| Excerto |
════════════════════

O caminho português interior entra em Lamego pela freguesia de Bigorne, onde se situa a igreja dedicada a S. Sebastião, que exibe uma curiosa torre sineira que explica bem a importância que os sinos representavam para aquelas comunidades. Ao longo desta freguesia é possível ainda apreciar os cruzeiros e uma capela dedicada a Nossa Senhora de Guadalupe em Ribabelide.

Já na descida da serra de Bigorne, temos a ponte de Reconcos, onde é possível atravessar o rio Balsemão de uma margem para a outra.
A Igreja situada na vila de Magueija, tem por orago São Tiago, que está profundamente marcada por intervenções barrocas do século XVIII, onde se destaca o portal lateral que exibe uma imagem granítica de Santiago, vestido de peregrino com bordão, cabaça e chapéu de abas largas.
Na freguesia de Penude mais concretamente no lugar de Outeiro, com características maneiristas, construída no seculo XVII, ergue-se a capela que sofreu algumas alterações e que lhe conferem agora, um aspeto neorromânico. Neste local anteriormente existiu uma ermida dedicada a S. Martinho de Tours e cujo santuário em França foi um importante destino de peregrinação do ocidente medieval.

════════════════════

| Enunciado |
Liste todos os santos ou invocações a que, segundo o excerto sobre o caminho português interior em Lamego, são ou foram dedicados templos, indicando o templo e o local de cada um.

| Material extraído |
════════════════════

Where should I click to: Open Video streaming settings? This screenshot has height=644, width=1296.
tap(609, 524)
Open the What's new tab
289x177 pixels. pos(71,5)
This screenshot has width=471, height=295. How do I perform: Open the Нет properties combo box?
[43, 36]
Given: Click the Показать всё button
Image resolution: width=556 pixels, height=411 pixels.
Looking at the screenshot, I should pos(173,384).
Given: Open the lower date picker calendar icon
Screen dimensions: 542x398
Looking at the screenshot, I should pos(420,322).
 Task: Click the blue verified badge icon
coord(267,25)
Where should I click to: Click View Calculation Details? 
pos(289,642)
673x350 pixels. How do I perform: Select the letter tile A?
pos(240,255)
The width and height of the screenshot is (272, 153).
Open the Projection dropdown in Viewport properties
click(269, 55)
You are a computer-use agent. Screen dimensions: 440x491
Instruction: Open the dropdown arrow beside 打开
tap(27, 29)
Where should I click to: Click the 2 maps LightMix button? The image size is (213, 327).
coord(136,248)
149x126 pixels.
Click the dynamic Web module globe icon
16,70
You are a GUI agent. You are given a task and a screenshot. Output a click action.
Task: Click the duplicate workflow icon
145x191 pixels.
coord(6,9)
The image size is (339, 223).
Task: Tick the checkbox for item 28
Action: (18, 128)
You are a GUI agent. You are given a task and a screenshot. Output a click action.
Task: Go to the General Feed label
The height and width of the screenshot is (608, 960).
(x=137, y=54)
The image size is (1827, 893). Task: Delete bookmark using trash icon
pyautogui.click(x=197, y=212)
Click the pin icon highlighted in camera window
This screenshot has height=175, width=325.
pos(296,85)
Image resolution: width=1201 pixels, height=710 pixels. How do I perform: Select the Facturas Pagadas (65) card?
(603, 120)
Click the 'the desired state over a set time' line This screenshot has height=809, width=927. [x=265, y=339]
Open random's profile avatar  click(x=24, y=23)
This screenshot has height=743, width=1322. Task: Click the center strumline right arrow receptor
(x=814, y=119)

════════════════════

| Resposta |
- S. Sebastião: igreja na freguesia de Bigorne.
- Nossa Senhora de Guadalupe: capela em Ribabelide.
- São Tiago: igreja da vila de Magueija, da qual é orago.
- S. Martinho de Tours: ermida que existiu anteriormente no lugar de Outeiro, na freguesia de Penude.